> EXERCISES TO COMPLETE:
[a] In the article on new LDS art, what does the light around Ruth's head represent?
[b] Convert the rows from the line containing "Given: Select the Consultation" down to the line containing "tap(372, 411)" into a numbered list, leaving out blank lines.

New LDS Art that Will Change How You See the Gospel (& the Stories Behind Them)

Ruth

SANDRA RAST

It took close to a year of on-and-off work for LDS painter Sandra Rast to complete Ruth, but the end result was worth the wait. 

About the stunning painting, Rast says, “I put the beauty and softness in her eyes to represent the beauty of her inner attributes, that she’s good and gracious with dignity and charity on the inside. You  have to paint the outside to show she internally had those characteristics we all seek.”

Other symbols found in the painting include the light around Ruth’s head, which represents revelation, knowledge, and truth. The heavy use of gold in the background and the color of the wheat symbolize things that are pure and precious, as well as the celestial kingdom, our ultimate goal. Ruth’s hands are a focal point of the piece, showing her strength and representing providence and blessings, especially those that come through work.

“People tell me I’m an ‘emotional painter,’” Rast confesses. “I love it. I want to be the emotional painter. I want my paintings to bring out the emotions within us that will teach us.” She explains, “If we look underneath the stories, we realize there are feelings and emotions that can influence our own lives.”

Purchase Ruth for your home at Deseret Book stores and deseretbook.com


Eternal Companions

MIKE CALL

Originally created as a gift for the parents of the sculptor’s assistant, Eternal Companions was made to show the special relationship senior missionaries have with each other and with the Lord.

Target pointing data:
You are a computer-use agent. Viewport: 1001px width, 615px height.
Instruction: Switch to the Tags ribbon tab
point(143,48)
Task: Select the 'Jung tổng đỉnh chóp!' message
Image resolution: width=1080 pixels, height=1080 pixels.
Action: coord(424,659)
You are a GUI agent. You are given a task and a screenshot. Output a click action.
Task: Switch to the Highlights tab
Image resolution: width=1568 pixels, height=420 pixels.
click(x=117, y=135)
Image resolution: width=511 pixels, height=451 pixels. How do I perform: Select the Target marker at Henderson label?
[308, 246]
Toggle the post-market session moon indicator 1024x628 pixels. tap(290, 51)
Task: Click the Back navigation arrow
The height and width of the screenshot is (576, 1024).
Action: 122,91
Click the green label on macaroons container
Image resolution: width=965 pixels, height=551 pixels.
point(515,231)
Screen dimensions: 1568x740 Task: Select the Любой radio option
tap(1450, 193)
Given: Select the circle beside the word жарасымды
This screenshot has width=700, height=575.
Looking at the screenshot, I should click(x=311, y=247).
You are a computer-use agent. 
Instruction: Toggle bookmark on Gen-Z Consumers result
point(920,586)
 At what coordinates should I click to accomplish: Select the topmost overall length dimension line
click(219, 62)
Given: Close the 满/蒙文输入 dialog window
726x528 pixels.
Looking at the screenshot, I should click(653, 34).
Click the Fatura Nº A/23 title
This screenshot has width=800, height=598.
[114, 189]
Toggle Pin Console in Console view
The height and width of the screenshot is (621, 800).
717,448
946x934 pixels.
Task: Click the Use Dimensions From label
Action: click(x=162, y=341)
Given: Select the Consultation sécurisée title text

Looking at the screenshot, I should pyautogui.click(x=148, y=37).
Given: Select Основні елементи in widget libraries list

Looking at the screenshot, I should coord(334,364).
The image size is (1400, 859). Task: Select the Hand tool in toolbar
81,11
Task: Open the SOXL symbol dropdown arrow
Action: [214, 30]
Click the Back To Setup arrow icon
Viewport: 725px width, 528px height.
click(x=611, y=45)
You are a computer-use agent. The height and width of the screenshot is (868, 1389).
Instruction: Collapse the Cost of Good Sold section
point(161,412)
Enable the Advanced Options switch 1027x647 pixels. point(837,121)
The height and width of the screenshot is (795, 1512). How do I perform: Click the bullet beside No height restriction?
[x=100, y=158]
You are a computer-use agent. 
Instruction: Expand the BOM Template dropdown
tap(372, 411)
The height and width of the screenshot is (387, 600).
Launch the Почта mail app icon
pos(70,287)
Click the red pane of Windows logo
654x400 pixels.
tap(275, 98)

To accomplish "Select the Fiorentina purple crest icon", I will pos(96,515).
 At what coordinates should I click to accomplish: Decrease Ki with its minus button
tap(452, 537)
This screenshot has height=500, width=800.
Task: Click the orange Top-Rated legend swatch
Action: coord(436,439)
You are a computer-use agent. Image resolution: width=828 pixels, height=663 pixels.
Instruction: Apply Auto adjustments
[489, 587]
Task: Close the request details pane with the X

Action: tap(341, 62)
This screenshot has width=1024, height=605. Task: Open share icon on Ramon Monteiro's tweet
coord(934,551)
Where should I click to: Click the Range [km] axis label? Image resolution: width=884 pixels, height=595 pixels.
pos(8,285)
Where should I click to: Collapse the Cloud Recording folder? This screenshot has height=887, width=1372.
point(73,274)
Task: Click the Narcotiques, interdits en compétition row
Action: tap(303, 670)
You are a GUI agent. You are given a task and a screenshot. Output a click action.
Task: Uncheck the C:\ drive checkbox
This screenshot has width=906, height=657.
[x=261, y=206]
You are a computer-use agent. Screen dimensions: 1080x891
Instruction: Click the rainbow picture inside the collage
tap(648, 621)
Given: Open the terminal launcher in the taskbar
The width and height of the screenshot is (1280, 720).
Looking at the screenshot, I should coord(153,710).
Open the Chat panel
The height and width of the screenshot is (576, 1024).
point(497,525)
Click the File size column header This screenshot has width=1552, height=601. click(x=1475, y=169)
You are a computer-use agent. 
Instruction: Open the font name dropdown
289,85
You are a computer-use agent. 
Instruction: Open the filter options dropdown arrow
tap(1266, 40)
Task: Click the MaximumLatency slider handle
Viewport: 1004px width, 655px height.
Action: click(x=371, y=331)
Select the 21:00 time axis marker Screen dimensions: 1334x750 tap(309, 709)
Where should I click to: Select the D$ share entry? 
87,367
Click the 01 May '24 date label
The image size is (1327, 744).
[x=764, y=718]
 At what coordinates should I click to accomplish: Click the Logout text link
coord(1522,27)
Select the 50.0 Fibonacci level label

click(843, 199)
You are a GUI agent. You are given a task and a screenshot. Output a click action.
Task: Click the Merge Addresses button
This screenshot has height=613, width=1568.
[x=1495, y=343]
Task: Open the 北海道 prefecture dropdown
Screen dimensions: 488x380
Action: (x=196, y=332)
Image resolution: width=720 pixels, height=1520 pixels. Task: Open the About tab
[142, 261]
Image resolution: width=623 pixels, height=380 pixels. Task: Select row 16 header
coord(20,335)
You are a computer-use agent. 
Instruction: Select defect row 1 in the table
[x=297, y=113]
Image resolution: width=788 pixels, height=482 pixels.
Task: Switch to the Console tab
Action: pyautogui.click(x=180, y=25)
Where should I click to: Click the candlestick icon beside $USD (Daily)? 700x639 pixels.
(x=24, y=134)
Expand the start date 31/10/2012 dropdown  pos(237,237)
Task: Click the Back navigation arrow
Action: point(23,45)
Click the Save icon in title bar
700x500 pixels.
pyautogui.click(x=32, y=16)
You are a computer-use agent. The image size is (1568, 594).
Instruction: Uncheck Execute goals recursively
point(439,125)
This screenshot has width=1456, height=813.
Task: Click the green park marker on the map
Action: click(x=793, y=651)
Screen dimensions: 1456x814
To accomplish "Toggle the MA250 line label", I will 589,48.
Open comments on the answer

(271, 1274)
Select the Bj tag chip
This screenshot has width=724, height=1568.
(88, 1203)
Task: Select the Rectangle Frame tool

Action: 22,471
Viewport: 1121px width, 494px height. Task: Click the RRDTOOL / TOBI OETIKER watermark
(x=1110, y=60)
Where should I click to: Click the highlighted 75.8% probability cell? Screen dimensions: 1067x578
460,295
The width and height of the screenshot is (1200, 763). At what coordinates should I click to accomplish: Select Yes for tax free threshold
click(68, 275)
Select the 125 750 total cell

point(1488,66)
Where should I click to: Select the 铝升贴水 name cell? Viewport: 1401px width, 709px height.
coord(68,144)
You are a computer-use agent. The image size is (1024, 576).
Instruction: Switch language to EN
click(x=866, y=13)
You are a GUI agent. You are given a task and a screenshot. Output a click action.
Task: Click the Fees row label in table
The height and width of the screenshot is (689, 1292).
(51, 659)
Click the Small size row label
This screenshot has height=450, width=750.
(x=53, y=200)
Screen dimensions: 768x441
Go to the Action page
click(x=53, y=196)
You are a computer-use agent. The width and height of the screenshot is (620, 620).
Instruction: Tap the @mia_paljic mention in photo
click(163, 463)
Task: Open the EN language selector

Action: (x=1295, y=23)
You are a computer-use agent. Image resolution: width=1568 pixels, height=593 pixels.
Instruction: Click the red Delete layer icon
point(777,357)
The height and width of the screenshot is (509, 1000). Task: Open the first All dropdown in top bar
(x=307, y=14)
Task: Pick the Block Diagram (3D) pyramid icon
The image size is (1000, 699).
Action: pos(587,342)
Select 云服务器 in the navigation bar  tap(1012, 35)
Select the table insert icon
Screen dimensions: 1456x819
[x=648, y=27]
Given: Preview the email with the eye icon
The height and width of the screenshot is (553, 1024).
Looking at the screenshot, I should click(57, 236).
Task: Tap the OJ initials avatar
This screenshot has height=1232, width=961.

> FINAL ANSWERS:
[a] Revelation, knowledge, and truth.

[b]
1. Given: Select the Consultation sécurisée title text
2. Looking at the screenshot, I should pyautogui.click(x=148, y=37).
3. Given: Select Основні елементи in widget libraries list
4. Looking at the screenshot, I should coord(334,364).
5. The image size is (1400, 859). Task: Select the Hand tool in toolbar
6. 81,11
7. Task: Open the SOXL symbol dropdown arrow
8. Action: [214, 30]
9. Click the Back To Setup arrow icon
10. Viewport: 725px width, 528px height.
11. click(x=611, y=45)
12. You are a computer-use agent. The height and width of the screenshot is (868, 1389).
13. Instruction: Collapse the Cost of Good Sold section
14. point(161,412)
15. Enable the Advanced Options switch 1027x647 pixels. point(837,121)
16. The height and width of the screenshot is (795, 1512). How do I perform: Click the bullet beside No height restriction?
17. [x=100, y=158]
18. You are a computer-use agent. 
19. Instruction: Expand the BOM Template dropdown
20. tap(372, 411)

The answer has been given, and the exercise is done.